Quantum-Inspired Neuromorphic Modeling of Action Potentials at the Edge for Bio-Inspired AI
Authors: Chitaranjan Mahapatra, Ashish Kumar Pradhan
Presenting author: Chitaranjan Mahapatra
Presentation type: Poster at SNUFA 2025 online workshop (5-6 Nov 2025)
Abstract
The increasing demand for intelligent, energy-efficient bio-sensing and prosthetic devices necessitates a new approach to neuromorphic computing.
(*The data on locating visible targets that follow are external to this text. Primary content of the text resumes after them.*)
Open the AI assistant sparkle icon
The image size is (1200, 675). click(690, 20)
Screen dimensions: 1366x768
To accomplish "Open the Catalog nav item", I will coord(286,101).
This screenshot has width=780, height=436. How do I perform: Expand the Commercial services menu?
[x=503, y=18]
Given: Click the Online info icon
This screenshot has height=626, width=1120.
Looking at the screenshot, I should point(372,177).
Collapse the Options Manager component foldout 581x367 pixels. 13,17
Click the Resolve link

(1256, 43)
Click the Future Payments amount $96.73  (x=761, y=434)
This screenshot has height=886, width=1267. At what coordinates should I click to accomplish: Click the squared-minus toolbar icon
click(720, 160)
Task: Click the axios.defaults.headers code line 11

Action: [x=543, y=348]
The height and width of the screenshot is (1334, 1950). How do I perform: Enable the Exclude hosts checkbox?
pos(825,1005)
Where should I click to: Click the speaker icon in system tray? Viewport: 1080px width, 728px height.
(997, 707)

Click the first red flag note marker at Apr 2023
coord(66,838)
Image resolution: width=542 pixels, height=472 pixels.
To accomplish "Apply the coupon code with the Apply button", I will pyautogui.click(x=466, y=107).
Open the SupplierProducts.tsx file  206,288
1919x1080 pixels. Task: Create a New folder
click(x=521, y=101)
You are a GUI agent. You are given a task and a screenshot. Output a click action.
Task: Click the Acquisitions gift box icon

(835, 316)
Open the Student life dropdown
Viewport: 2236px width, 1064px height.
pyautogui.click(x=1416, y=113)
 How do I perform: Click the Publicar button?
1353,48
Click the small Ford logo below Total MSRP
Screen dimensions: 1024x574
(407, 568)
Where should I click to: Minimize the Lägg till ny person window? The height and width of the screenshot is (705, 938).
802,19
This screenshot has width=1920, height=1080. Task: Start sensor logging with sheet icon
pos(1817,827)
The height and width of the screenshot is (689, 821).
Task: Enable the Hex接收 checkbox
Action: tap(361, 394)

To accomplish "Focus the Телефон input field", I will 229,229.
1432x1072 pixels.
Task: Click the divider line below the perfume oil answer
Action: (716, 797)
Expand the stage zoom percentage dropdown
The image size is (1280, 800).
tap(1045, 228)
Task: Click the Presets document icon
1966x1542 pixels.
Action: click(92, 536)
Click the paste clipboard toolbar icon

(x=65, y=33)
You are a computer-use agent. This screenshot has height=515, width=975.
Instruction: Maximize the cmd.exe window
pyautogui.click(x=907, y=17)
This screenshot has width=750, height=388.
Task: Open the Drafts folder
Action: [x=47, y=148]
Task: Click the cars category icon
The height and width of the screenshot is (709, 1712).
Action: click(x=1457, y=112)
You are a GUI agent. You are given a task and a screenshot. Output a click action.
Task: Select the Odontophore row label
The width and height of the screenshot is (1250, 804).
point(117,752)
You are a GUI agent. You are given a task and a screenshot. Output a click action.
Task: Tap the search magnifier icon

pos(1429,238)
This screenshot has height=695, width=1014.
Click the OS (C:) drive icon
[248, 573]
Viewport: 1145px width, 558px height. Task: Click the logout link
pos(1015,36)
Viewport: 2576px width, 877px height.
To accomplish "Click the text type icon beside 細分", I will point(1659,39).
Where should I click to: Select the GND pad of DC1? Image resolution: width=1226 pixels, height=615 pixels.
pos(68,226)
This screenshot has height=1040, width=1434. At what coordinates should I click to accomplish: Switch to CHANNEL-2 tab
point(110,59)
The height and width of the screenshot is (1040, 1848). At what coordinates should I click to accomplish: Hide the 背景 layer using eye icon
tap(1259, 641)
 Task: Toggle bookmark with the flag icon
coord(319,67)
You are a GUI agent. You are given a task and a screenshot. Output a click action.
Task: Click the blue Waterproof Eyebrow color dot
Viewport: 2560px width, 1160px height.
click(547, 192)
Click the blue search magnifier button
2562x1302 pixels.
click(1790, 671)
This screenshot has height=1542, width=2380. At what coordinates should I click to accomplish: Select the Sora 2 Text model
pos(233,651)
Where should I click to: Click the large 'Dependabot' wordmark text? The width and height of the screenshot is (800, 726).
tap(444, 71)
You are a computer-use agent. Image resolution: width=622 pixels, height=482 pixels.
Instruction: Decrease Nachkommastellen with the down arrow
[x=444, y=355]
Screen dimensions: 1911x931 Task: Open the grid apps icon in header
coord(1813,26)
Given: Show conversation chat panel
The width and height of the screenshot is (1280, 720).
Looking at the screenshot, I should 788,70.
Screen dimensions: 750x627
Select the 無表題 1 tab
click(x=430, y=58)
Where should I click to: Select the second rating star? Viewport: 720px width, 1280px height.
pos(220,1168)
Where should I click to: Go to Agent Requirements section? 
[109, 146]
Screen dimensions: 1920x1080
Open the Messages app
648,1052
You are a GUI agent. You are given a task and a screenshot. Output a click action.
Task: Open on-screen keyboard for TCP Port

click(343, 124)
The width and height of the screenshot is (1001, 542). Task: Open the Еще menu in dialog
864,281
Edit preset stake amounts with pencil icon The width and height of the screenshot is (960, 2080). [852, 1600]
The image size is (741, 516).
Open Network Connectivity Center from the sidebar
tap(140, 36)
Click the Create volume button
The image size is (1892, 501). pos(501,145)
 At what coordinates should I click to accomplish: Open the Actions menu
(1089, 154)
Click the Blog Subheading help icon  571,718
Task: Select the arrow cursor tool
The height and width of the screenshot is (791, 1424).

This work introduces a novel framework that merges principles of quantum mechanics with classical computational neuroscience, presenting a quantum-inspired model for the simulation of neuronal action potentials. Our approach leverages the well-established Hodgkin-Huxley dynamics but incorporates two-level quantum systems to more accurately capture the stochastic and probabilistic behavior of ion channel gating. We demonstrate that this method offers a significant improvement in both energy efficiency and computational fidelity compared to traditional spiking neuron models. To facilitate real-time execution on resource-constrained devices, we developed a highly optimized Python toolchain. This framework, built upon libraries such as QuTiP for quantum simulations, SciPy for numerical analysis, and TensorFlow Lite for edge deployment, enables the seamless emulation of complex neural dynamics on low-power System-on-Chip (SoC) and Field-Programmable Gate Array (FPGA) architectures. A key innovation of this research is the conceptualization of the semiconductor-ion channel interface as a Field-Effect Transistor (FET). This enables the direct and efficient translation of ionic fluxes into measurable electrical signals, a crucial step for the development of bio-integrated systems. Our preliminary benchmarks show a substantial reduction in power consumption, paving the way for autonomous, long-duration neuroprosthetics and biohybrid AI systems. This research bridges the gap between theoretical computational neuroscience and practical neuromorphic engineering, offering a blueprint for the next generation of bio-inspired, energy-efficient artificial intelligence.